> Task directions
Please reproduce the passage about Morrisey's progress on his promises word for word, in full.

> Passage to read
Last week, Morrisey held a news conference to announce the start of his "jobs summit listening tour." Earlier this week, he put out a news release to announce plans to partner with the state Division of Protective Services on "National Drug Take-back Day" on Saturday -- which he listed as an "action taken" to meet the prescription drug abuse goal.
He previously sent a letter -- along with attorneys general in 47 states -- to the U.S. Food and Drug Administration, asking the agency to take steps to make general pain pills harder to abuse.
As part of that same goal, Morrisey promised to "request new prosecutorial authority" from the Legislature to crack down on prescription drug abuse.
But Morrisey didn't make that request -- to Senate President Jeff Kessler and House Speaker Rick Thompson -- until April 11, two days before the legislative session ended, according to a letter released in his 279-page progress report titled "Promises Made, Promises Kept."
In the same April 11 letter, Morrisey also asks for "expanded authority" to crack down on election fraud -- promise number 13 in his 17-point plan.
Morrisey's promise to "educate West Virginians on health care" also was seemingly addressed within the past week. Morrisey said his office teamed up with the Department of Health and Human Resources to co-host a town-hall meeting on Medicare last Friday.

> Data for review

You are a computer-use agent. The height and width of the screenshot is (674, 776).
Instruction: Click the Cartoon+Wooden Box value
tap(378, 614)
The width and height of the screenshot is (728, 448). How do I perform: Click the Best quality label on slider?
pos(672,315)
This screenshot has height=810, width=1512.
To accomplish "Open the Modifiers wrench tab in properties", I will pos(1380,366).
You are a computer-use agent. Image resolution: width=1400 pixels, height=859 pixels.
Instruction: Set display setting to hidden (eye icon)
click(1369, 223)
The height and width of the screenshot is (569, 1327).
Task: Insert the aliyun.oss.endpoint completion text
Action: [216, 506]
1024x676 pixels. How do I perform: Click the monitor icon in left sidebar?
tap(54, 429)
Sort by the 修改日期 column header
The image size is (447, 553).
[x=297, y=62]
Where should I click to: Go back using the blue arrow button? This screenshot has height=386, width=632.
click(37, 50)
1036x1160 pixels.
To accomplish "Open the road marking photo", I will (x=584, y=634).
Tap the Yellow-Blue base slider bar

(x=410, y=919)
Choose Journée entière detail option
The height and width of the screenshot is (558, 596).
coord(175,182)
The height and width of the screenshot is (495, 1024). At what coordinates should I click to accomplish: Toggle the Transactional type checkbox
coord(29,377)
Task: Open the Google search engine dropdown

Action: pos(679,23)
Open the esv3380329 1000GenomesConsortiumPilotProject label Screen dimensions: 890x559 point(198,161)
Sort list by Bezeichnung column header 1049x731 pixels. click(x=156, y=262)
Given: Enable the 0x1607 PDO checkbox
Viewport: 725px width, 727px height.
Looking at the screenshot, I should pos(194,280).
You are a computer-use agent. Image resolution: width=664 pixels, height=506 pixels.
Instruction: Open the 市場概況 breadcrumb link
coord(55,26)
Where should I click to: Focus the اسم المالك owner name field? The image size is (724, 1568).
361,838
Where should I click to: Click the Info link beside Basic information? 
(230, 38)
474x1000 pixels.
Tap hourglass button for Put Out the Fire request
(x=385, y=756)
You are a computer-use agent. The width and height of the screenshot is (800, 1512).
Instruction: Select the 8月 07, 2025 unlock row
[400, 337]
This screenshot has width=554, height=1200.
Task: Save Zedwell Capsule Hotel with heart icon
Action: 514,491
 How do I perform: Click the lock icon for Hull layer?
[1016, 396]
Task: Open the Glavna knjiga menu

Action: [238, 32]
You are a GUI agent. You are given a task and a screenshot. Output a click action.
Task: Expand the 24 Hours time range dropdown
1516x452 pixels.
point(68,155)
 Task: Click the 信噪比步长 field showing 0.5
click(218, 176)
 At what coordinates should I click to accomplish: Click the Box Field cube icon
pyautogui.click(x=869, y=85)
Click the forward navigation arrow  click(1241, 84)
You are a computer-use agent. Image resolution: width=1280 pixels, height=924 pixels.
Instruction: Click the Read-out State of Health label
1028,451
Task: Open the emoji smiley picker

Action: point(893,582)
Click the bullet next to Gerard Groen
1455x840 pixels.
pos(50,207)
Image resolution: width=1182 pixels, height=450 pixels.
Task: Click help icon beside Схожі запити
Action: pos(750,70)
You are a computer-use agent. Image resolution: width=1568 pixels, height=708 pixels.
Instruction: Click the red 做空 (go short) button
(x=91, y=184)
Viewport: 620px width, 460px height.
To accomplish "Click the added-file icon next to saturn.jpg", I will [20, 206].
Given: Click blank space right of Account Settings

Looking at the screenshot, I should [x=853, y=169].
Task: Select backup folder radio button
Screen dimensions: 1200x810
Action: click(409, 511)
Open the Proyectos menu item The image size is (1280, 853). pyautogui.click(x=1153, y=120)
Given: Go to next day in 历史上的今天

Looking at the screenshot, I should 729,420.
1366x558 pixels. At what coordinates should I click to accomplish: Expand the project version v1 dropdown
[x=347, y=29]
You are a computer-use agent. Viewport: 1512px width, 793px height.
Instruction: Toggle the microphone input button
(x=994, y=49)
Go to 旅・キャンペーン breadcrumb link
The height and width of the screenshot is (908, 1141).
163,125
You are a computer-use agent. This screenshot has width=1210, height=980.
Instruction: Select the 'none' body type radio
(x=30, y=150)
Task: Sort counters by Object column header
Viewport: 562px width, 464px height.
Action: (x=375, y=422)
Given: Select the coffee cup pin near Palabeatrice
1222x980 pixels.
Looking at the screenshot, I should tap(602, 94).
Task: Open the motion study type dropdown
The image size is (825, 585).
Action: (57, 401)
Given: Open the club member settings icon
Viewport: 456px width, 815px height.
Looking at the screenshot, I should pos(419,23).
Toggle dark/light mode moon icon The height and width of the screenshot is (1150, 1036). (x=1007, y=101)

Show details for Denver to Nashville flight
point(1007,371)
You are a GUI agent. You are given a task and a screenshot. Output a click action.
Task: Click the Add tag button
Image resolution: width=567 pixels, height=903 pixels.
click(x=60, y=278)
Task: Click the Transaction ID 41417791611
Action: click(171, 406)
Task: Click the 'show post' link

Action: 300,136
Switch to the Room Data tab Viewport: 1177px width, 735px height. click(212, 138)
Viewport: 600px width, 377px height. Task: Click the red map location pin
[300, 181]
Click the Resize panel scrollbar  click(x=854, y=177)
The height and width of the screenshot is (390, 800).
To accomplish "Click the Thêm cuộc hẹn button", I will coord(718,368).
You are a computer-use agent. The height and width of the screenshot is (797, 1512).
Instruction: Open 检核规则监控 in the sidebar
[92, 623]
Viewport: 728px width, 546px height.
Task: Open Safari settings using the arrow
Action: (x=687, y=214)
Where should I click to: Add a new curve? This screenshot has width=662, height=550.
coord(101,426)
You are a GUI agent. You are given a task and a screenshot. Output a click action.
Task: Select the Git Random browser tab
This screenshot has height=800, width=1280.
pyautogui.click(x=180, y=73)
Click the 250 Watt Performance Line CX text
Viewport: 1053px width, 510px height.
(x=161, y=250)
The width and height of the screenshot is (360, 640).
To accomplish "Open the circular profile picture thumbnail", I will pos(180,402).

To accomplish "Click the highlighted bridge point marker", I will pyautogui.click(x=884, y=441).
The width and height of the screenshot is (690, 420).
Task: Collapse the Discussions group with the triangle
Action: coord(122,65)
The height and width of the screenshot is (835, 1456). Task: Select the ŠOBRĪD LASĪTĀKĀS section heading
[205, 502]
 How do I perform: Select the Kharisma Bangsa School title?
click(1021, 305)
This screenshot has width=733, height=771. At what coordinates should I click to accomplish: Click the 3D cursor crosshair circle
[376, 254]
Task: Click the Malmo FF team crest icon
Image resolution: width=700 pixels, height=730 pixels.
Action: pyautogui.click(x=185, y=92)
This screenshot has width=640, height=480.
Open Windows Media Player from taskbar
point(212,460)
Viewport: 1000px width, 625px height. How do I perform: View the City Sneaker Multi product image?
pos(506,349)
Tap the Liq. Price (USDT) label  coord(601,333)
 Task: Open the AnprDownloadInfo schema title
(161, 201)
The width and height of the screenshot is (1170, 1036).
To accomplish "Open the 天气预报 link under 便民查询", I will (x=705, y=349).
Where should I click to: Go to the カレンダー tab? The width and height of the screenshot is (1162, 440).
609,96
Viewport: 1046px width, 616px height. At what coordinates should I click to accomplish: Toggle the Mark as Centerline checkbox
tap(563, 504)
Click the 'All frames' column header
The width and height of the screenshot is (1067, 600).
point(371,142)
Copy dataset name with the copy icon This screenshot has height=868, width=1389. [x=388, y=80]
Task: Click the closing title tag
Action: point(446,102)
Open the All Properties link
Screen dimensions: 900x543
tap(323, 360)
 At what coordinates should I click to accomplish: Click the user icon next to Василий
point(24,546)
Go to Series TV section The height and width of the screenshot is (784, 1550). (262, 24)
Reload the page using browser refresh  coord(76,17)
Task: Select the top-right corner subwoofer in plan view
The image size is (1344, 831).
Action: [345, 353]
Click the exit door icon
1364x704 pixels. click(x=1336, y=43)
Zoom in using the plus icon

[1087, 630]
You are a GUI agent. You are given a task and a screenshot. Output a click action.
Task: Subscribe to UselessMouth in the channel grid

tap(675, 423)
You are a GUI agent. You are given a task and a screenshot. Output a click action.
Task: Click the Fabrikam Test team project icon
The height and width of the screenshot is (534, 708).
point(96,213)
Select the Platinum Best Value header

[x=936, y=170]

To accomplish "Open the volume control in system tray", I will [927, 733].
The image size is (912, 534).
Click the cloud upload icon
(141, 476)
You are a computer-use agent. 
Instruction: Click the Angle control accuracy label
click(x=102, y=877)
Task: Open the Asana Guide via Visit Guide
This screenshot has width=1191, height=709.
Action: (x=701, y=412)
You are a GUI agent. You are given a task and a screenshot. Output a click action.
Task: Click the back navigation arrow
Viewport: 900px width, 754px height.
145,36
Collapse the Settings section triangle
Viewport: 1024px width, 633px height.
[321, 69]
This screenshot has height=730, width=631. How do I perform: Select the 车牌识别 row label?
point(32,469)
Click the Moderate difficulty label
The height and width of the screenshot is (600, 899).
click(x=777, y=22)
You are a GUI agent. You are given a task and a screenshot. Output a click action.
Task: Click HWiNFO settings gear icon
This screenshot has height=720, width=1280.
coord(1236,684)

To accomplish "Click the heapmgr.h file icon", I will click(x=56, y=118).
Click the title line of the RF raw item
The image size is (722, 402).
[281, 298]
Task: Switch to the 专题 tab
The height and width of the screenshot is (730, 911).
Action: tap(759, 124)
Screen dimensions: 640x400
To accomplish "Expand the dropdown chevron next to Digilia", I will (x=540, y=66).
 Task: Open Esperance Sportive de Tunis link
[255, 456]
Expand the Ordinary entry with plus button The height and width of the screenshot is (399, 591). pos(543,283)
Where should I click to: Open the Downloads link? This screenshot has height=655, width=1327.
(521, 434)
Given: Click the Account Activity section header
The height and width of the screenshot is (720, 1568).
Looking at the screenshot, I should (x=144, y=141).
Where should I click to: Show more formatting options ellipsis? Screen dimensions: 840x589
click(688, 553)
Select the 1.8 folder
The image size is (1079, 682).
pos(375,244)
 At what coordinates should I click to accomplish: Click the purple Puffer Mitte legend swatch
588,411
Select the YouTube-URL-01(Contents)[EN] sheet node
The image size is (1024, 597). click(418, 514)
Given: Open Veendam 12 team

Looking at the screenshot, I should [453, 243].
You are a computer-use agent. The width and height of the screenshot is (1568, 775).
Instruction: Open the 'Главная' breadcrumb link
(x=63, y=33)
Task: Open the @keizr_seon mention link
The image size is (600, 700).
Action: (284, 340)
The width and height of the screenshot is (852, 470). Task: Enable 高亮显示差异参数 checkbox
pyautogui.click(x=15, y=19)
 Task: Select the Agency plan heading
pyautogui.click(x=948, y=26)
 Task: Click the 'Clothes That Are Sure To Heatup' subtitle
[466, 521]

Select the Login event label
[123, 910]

> Problem solution
Last week, Morrisey held a news conference to announce the start of his "jobs summit listening tour." Earlier this week, he put out a news release to announce plans to partner with the state Division of Protective Services on "National Drug Take-back Day" on Saturday -- which he listed as an "action taken" to meet the prescription drug abuse goal.
He previously sent a letter -- along with attorneys general in 47 states -- to the U.S. Food and Drug Administration, asking the agency to take steps to make general pain pills harder to abuse.
As part of that same goal, Morrisey promised to "request new prosecutorial authority" from the Legislature to crack down on prescription drug abuse.
But Morrisey didn't make that request -- to Senate President Jeff Kessler and House Speaker Rick Thompson -- until April 11, two days before the legislative session ended, according to a letter released in his 279-page progress report titled "Promises Made, Promises Kept."
In the same April 11 letter, Morrisey also asks for "expanded authority" to crack down on election fraud -- promise number 13 in his 17-point plan.
Morrisey's promise to "educate West Virginians on health care" also was seemingly addressed within the past week. Morrisey said his office teamed up with the Department of Health and Human Resources to co-host a town-hall meeting on Medicare last Friday.